▶ [Your assignment]: When you reach the line that contains "Task: Switch to Set B party set" in the data below, copy it and every line after it exactly, adding nothing.

▶ [Excerpted data]:
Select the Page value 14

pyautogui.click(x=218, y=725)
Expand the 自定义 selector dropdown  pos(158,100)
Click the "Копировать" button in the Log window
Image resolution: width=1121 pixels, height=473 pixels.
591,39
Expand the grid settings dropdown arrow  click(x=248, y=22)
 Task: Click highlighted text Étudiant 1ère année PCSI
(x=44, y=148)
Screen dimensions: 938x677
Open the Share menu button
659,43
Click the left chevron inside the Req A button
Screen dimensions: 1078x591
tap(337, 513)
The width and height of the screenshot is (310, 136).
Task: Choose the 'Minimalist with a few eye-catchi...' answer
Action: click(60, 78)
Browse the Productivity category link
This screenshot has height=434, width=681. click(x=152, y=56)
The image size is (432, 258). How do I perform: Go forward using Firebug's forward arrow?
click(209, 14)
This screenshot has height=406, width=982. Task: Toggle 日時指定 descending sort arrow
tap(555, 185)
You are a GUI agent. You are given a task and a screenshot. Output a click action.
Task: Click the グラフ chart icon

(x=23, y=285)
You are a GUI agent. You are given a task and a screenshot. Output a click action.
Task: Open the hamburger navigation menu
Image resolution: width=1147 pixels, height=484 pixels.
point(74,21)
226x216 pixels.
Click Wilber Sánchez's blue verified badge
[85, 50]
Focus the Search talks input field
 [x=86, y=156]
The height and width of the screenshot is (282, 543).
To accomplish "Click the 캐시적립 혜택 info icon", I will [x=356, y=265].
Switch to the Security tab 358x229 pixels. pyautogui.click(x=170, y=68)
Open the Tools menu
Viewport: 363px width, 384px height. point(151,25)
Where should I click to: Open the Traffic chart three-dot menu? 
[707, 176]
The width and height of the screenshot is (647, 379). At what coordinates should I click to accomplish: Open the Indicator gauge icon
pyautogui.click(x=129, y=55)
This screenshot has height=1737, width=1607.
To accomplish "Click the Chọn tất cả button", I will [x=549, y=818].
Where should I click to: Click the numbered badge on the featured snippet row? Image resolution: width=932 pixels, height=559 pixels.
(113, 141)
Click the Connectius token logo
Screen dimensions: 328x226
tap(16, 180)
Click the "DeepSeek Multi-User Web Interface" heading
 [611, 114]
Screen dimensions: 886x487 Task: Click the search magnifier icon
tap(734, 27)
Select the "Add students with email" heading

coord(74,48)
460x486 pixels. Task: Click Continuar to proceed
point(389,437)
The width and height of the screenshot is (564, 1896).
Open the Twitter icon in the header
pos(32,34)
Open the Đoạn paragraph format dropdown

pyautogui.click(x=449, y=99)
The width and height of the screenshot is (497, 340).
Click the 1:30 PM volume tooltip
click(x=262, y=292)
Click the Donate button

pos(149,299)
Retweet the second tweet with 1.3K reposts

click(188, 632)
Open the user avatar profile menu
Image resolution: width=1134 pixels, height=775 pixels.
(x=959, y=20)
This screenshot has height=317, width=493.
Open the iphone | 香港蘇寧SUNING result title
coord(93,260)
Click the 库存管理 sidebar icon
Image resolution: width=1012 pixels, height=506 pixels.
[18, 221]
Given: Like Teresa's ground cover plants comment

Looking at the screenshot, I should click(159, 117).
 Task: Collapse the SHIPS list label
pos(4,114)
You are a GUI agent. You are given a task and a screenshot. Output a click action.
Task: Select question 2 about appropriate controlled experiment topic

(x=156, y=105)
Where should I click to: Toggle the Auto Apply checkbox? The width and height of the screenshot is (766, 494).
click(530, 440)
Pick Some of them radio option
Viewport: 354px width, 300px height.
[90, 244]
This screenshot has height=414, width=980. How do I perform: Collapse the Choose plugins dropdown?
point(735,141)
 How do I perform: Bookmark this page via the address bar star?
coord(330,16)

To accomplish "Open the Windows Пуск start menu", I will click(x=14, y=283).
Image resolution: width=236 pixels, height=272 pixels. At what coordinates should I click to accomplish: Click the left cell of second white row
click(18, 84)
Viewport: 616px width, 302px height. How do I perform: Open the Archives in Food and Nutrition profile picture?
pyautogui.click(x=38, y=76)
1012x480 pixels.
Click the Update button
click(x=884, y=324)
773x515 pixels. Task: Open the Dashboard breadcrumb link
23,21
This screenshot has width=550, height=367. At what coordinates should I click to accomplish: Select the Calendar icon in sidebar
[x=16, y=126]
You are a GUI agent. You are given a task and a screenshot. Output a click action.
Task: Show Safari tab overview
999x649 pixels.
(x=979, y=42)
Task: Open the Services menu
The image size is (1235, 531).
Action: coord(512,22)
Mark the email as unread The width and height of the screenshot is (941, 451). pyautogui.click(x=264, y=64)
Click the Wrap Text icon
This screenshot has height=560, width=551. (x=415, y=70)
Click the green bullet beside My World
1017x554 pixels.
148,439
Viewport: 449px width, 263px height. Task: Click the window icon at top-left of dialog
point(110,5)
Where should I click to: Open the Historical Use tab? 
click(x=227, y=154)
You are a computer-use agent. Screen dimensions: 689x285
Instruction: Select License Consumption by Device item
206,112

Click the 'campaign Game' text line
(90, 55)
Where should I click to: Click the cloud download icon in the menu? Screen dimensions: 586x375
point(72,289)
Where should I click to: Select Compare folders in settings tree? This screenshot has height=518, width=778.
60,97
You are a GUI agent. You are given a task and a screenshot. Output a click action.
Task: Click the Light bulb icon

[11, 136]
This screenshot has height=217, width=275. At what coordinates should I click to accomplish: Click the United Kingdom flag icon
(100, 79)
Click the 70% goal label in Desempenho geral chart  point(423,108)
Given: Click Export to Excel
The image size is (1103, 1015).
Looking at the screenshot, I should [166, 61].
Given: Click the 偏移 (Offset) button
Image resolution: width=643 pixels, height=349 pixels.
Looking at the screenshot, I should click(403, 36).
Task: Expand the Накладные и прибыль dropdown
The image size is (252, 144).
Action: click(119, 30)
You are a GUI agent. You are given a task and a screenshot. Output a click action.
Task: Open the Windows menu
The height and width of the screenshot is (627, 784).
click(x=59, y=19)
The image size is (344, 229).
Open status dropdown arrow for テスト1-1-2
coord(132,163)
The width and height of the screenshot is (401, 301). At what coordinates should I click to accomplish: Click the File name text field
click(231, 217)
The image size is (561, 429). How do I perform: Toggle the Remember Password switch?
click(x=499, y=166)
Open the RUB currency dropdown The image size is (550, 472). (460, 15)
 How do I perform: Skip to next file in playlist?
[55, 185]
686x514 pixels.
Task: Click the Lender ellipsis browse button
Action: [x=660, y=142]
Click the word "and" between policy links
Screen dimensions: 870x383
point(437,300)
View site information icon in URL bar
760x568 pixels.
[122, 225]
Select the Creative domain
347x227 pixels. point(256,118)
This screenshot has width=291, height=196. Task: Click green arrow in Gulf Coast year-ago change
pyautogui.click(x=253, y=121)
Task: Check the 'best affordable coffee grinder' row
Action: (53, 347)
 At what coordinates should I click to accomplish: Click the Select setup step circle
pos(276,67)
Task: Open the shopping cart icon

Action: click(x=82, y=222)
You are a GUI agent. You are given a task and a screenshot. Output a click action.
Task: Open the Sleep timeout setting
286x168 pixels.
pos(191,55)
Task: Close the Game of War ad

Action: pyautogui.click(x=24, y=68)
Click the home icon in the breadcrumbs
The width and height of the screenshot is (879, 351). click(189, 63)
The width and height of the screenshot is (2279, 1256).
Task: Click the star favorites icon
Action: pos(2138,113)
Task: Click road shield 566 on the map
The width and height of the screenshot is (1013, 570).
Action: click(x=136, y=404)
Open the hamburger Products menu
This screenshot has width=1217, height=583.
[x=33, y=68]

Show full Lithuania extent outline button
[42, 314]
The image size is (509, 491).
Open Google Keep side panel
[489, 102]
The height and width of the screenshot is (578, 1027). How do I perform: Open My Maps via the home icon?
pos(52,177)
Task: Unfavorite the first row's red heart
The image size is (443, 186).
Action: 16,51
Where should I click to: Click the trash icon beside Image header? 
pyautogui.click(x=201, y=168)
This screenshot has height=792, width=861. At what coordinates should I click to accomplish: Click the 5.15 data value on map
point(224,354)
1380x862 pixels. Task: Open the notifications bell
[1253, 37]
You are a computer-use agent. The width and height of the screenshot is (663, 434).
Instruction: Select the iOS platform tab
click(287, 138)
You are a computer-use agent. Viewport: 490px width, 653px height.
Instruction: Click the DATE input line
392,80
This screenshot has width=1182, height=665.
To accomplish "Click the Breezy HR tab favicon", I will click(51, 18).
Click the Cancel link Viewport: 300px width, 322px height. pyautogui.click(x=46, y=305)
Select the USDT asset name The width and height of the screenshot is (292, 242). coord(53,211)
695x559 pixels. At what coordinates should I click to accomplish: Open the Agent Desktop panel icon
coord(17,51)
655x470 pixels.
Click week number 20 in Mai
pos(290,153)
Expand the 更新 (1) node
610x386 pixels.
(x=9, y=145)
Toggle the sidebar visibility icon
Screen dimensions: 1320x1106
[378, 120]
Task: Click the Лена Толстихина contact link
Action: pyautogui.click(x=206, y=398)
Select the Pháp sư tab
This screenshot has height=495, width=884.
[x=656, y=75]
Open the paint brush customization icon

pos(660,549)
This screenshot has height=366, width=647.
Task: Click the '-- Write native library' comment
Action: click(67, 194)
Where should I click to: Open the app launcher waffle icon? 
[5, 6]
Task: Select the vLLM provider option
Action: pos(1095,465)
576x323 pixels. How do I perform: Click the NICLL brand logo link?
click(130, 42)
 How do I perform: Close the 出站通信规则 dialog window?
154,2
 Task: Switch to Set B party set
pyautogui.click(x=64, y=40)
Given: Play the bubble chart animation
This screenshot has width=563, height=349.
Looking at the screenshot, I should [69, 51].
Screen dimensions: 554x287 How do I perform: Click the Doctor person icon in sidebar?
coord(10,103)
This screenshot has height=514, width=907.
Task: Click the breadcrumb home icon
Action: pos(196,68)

▶ [Final answer]:
 Task: Switch to Set B party set
pyautogui.click(x=64, y=40)
Given: Play the bubble chart animation
This screenshot has width=563, height=349.
Looking at the screenshot, I should [69, 51].
Screen dimensions: 554x287 How do I perform: Click the Doctor person icon in sidebar?
coord(10,103)
This screenshot has height=514, width=907.
Task: Click the breadcrumb home icon
Action: pos(196,68)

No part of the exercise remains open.